Michael J. Sullivan
Wieża Koronna
tytuł oryginału: The Crown Towercykl: Kroniki Riyrii (The Riyria Chronicles) #1
tłumaczenie: Małgorzata Strzelec
czyta: Krzysztof Grzegorzewski
Storyside 2019
ISBN: 9789178975563
Po Wieżę Koronną sięgnąłem tak, jak to robię najczęściej, czyli bez przeprowadzania wcześniejszego researchu o autorze, którym jest Michael J. Sullivan, amerykański pisarz specjalizujący się w powieściach fantasy, ani sprawdzenia opinii o samym dziele. Jak to ostatnio często czynię, wybrałem wersję audio, tym razem w interpretacji Krzysztofa Grzegorzewskiego.
Powieść Sullivana osadzona jest w typowych dla gatunku klimatach średniowiecza, w bliżej nieokreślonym uniwersum podobnym do naszego realnego, bez smoków, czarów i innych podobnych atrakcji. Czy to dobrze, czy źle, to kwestia indywidualnych preferencji. Ja nie mam tutaj żadnych oczekiwań.
Choć większość czytelników, jak również notka wydawcy, koncentruje się na dwóch protagonistach, tak naprawdę mamy w Wieży Koronnej trójkę głównych młodych bohaterów: młodą dziwkę Gwen, wypalonego wojownika Hadriana Blackwatera i złodzieja-zabójcę Roce’a Melborna. Zostaną oni uwikłani w niezbyt może skomplikowaną czy oryginalną fabułę, ale w połączeniu z dynamiczną akcją wystarczająco wciągającą, by zaciekawić słuchacza czy też czytelnika, wciągnąć go i dać mu sporo satysfakcji z lektury. Z tego powodu nie będę drążyć tematu, by nie psuć nikomu tej frajdy, jaką sam miałem, gdy pewien niepewności o losy bohaterów z trudnością się od Wieży Koronnej odrywałem.
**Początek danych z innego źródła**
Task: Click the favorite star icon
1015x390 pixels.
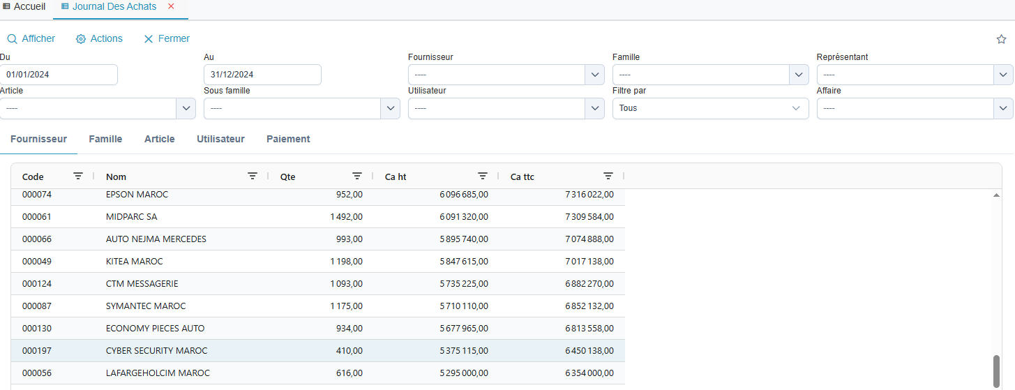Action: click(x=1001, y=39)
No właśnie – teraz dojdziemy do okoliczności powstania Wieży Koronnej i następnych tomów cyklu. Otóż powieść ta otwiera Kroniki Riyrii* (The Riyria Chronicles), który jest prequelem serii powieściowej Odkrycia Riyrii (The Riyria Revelations) o ugruntowanej już pozycji. Jest dla mnie oczywistym, że dla tych, którzy poznali już ten ostatni cykl, frajda z obcowaniem z powieściami dopisanymi z przodu starej całości będzie dużo mniejsza, niż w moim przypadku, gdyż zakończenie wielu wątków Wieży Koronnej nie będzie dla nich żadną tajemnicą czy niespodzianką. Z tego też powodu tym, którzy się ze światem Riyrii jeszcze nie zetknęli, zalecam poznawanie kolejnych tomów w kolejności chronologii świata przedstawionego, a nie w kolejności, w jakiej je wydawano.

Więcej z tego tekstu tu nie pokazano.